Prayer- I know, regardless of your opinion on gun control, you have seen the coolest new trend: People saying “I don’t want your thoughts and prayers…I want gun control (or enter your current catastrophe in this blank)” I understand the frustration. I do. There are lots of terrible things happening these days. I get it. I do. However, accepting thoughts and prayers…and coveting them…is a great response that can parallel action if you choose. I need prayer…yours and my own. It matters to me because it matters to God. I will leave aside differences in politics and the like…prayer is life-giving and it helps…and I will also appreciate it where I can get it… Will we find a cure? I hope so. However, insulting communicating with the Maker and Creator of the Universe is not moving in that direction, it is moving away from it.
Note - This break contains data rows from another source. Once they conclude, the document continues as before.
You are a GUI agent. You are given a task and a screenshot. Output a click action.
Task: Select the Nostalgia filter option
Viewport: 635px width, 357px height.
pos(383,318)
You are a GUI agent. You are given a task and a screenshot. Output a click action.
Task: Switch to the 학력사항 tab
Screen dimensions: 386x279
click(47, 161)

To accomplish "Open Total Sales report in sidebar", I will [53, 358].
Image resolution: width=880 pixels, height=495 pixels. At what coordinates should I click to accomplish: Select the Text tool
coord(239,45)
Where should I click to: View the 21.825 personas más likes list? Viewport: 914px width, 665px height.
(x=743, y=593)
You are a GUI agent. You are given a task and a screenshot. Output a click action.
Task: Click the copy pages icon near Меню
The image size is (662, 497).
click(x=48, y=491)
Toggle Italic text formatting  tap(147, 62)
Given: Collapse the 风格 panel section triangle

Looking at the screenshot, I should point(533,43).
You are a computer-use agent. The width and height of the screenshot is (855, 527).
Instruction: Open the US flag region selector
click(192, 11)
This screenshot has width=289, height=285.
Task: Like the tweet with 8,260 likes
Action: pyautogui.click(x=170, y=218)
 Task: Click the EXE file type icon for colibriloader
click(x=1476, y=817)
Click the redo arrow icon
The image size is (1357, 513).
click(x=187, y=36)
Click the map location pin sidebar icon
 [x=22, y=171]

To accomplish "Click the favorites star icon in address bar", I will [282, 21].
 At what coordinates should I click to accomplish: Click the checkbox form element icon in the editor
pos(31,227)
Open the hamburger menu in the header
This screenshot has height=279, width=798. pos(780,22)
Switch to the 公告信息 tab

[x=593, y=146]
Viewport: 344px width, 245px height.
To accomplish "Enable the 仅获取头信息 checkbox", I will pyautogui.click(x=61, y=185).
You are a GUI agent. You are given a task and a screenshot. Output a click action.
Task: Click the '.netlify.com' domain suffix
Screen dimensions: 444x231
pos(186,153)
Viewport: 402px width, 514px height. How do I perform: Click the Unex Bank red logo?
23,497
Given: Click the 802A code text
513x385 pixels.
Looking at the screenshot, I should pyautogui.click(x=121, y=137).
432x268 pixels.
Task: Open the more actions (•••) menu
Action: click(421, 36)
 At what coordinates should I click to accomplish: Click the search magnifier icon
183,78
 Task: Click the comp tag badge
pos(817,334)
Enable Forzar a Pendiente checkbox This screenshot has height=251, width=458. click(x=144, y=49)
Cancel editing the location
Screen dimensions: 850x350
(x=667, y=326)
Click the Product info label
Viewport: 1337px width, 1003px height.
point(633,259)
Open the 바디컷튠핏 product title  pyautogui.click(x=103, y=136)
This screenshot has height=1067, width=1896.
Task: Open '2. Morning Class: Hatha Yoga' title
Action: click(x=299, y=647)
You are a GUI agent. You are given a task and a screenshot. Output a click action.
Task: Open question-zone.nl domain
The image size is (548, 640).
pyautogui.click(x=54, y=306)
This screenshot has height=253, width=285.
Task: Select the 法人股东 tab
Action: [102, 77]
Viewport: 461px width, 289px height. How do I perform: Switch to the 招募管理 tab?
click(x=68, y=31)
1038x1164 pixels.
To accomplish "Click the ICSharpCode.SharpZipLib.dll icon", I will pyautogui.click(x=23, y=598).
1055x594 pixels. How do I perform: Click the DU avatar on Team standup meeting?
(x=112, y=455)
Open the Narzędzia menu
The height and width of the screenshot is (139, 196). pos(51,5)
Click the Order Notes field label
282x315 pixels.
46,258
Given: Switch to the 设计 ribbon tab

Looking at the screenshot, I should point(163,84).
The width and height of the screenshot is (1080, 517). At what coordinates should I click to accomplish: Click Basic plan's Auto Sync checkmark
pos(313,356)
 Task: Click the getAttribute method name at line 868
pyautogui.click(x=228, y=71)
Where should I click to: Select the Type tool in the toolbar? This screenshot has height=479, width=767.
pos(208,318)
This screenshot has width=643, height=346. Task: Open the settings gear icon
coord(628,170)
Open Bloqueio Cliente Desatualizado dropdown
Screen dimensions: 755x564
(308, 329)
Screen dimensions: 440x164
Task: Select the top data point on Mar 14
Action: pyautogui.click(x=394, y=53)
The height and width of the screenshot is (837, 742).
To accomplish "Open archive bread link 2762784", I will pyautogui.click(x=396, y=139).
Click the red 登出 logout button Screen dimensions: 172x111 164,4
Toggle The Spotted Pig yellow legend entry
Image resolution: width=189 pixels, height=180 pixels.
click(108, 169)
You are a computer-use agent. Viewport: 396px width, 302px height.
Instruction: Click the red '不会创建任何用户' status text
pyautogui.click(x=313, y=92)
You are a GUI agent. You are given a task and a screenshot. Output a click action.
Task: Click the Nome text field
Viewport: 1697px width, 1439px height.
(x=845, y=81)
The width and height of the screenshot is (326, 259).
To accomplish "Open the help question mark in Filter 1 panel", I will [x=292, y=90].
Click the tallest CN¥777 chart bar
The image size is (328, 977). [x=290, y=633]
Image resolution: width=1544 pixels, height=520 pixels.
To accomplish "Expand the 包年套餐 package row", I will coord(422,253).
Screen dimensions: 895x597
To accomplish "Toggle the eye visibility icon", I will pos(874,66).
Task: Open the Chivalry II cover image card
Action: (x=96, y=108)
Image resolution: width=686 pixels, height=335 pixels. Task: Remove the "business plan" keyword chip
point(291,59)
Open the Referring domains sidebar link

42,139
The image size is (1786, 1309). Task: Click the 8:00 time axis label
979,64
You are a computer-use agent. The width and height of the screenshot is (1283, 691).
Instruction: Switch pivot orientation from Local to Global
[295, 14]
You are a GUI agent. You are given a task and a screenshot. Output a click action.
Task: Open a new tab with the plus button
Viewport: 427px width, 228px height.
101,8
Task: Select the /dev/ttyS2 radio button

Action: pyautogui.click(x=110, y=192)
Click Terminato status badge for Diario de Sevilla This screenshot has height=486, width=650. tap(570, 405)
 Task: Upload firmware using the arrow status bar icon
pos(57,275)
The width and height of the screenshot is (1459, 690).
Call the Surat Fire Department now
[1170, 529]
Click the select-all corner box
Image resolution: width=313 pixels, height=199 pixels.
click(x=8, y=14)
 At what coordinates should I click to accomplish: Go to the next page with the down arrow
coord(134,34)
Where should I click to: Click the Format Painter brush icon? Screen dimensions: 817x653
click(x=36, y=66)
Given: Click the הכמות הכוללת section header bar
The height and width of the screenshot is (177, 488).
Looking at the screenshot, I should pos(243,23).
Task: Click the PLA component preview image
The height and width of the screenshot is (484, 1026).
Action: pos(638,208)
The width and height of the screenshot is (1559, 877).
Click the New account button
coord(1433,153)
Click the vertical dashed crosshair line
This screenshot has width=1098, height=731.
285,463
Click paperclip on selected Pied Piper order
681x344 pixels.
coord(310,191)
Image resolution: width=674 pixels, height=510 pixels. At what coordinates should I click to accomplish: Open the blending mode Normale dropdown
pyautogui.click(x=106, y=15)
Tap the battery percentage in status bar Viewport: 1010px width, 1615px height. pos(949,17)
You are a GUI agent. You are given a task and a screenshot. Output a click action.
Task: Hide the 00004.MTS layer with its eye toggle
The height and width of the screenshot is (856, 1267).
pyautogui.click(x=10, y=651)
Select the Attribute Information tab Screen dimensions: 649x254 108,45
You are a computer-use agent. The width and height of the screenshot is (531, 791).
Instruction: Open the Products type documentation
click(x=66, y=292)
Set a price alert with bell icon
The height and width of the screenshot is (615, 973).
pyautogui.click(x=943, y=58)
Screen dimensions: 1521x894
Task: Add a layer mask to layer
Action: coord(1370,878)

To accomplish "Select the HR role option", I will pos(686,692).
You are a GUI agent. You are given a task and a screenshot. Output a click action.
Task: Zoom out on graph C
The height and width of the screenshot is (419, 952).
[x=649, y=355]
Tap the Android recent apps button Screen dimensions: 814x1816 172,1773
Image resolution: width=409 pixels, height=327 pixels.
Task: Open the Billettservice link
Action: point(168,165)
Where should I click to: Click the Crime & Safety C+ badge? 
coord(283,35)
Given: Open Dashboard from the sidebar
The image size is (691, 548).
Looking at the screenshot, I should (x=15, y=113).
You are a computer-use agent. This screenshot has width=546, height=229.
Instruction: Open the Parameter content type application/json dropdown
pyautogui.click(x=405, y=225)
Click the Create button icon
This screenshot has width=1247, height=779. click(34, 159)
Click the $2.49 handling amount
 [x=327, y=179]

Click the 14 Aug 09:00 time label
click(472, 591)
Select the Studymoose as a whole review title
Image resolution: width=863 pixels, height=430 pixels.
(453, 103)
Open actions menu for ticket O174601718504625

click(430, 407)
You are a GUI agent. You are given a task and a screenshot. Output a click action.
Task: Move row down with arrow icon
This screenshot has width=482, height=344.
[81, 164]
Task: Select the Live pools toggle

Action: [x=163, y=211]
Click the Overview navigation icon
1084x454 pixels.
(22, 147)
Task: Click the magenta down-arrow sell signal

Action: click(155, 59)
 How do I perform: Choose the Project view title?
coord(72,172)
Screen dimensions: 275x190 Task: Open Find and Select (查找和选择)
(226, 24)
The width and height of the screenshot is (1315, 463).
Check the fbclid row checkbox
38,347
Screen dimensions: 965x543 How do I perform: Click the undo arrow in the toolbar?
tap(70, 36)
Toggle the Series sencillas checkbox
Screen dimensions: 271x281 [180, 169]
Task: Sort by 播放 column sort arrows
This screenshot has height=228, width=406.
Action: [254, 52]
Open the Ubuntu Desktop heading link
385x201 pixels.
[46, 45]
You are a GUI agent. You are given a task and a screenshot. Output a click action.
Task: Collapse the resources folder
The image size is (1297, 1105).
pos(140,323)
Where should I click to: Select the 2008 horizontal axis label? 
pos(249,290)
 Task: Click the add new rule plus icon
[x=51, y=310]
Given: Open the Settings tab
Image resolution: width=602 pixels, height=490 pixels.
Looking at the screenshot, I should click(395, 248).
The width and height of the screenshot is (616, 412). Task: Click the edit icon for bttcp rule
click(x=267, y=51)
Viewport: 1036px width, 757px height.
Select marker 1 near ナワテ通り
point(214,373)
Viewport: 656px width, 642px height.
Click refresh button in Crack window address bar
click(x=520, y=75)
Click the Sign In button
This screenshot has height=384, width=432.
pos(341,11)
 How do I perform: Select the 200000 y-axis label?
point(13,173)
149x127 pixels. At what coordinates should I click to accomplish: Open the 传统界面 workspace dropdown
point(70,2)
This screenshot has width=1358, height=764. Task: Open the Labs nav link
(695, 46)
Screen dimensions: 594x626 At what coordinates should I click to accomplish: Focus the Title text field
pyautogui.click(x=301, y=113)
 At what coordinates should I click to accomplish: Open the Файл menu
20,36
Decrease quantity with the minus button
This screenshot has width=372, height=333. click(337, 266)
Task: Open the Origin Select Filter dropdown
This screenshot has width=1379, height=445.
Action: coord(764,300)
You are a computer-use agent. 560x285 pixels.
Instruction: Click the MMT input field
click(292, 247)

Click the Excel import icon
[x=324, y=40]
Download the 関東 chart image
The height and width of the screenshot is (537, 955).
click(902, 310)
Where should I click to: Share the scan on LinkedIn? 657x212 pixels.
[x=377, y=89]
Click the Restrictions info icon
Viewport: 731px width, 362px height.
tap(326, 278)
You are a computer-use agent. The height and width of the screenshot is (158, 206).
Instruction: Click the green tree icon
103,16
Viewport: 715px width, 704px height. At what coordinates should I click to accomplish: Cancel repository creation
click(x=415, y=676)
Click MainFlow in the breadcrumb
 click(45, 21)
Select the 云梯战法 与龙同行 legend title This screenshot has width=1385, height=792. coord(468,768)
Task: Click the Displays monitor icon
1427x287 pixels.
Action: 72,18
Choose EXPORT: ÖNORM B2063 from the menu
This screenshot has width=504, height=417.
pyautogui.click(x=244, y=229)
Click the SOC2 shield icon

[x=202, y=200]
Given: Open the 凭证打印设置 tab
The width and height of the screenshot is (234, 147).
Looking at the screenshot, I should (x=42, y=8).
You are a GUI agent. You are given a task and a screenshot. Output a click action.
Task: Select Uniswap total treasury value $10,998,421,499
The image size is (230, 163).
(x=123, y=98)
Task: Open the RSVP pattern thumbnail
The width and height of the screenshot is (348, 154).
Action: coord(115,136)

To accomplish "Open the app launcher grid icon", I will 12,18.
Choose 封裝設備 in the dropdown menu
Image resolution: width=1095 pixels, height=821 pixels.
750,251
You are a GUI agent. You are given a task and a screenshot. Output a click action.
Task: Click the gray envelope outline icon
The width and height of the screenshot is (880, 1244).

Is my process flawed? Yes. I spend too much family money on it. I drive a $500 1991 Ford Tempo (called Tempo One in this blog because I am sure it is fit for presidential service). My time is valuable and gets used a lot in this endeavor. I am tilting at windmills. I get it. However, if thousands of us grab our staffs and tilt away, the windmill will fall, to God’s glory.
#EndALZ
Update: I will see mom today after my Weight Watchers meeting. It will be a late one for sure, but she sleeps a lot anyway. 🙂 All is about the same as far as I have heard… Trying to beat the clock, but knowing that the odds are beyond bad.